L’Asia rappresenta oltre due terzi della capacità globale dell’industria pesante e attualmente è ampiamente riconosciuto che l’unico modo per portare queste industrie a zero emissioni nella scala richiesta è attraverso tre tecnologie avanzate: forni elettrici ad arco, idrogeno e cattura del carbonio. Sebbene siano state annunciate numerose proposte di progetti di decarbonizzazione da parte di aziende industriali di primo piano, le inefficienze energetiche e i costi rimangono i principali ostacoli alla scalabilità di queste tecnologie. Tuttavia, su base relativa, l’Asia ha compiuto progressi significativi. Ad esempio, ciò è evidente dalla capacità della Cina di produrre idrogeno a circa la metà del costo degli equivalenti europei, consentendo la scalabilità degli elettrolizzatori e l’impatto a catena di una rapida deflazione dei costi, come si è visto in altre parti della catena di valore dell’energia pulita. Eventuali passi indietro dell’IRA (Inflation Reduction Act) sull’idrogeno e sulla cattura del carbonio potrebbero fornire un’ulteriore spinta alle aziende asiatiche.
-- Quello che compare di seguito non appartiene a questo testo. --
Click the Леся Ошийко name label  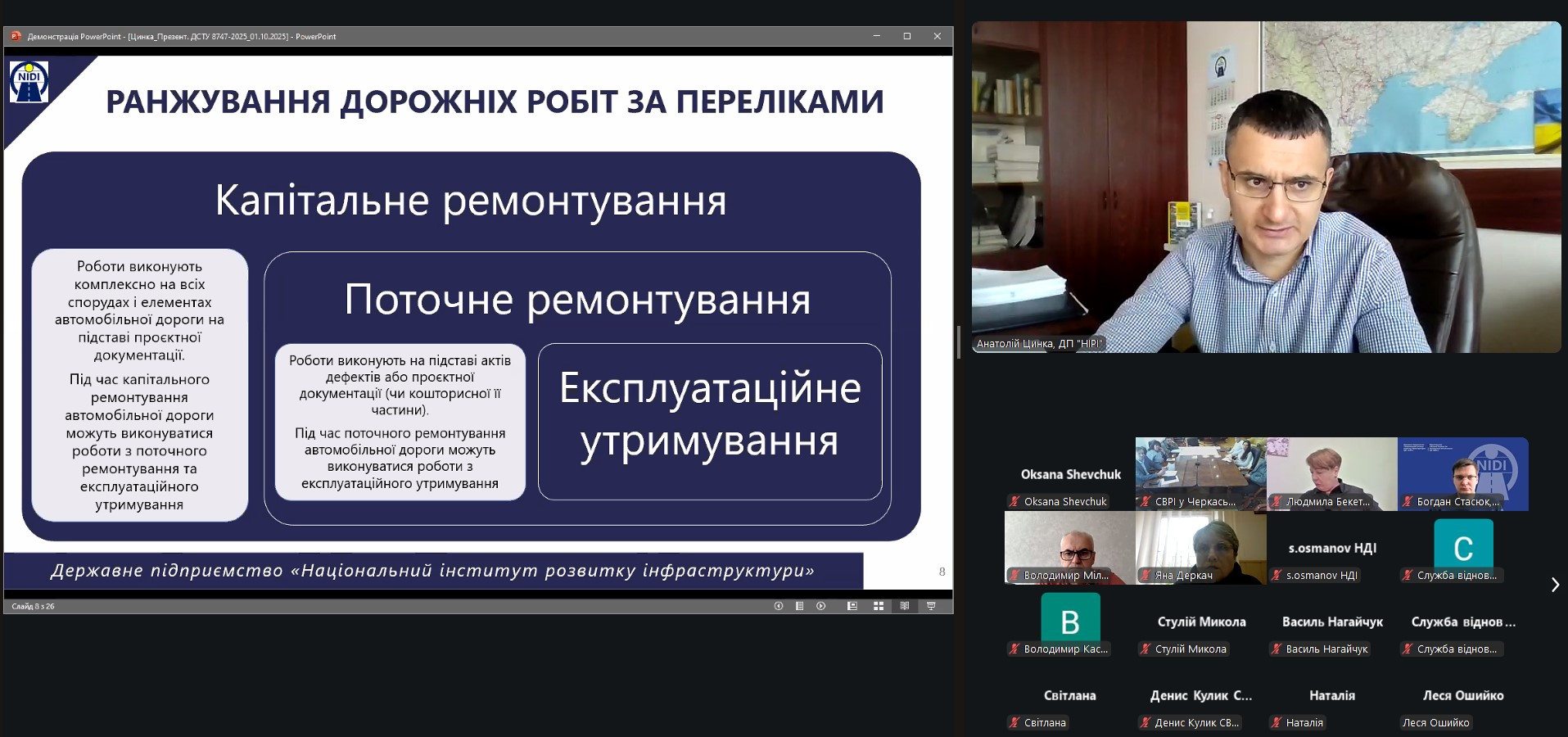point(1435,723)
C’è una fonte di energia tradizionale su cui la maggior parte dei Paesi e dei policymaker sembra essere d’accordo e che è fondamentale per il raggiungimento degli obiettivi net zero: il ruolo del nucleare nel mix energetico. Sebbene la transizione dagli impianti a carbone e a gas alle centrali atomiche sia ben avviata, le sfide di natura ingegneristica restano un problema.

A breve termine, il divieto degli Stati Uniti di importare prodotti a base di uranio dalla Russia, che rappresenta il 40% della capacità globale, potrebbe ridurre le forniture e due aziende leader nell’arricchimento dell’uranio con sede in Europa potrebbero beneficiare di questa interruzione. In Asia, nell’ambito della partnership Sapporo 5, il Giappone si è impegnato ad aumentare l’arricchimento da 75 a 450 tonnellate all’anno entro il 2027, mentre la Cina ha trascorso gli ultimi due decenni diventando sempre più autosufficiente in questo settore.

Sebbene le dinamiche geopolitiche rimangano imprevedibili, la comprensione dell’impatto dei vari scenari è fondamentale per identificare i rischi, le pressioni inflazionistiche e il progresso o il mancato raggiungimento degli ambiziosi obiettivi net zero.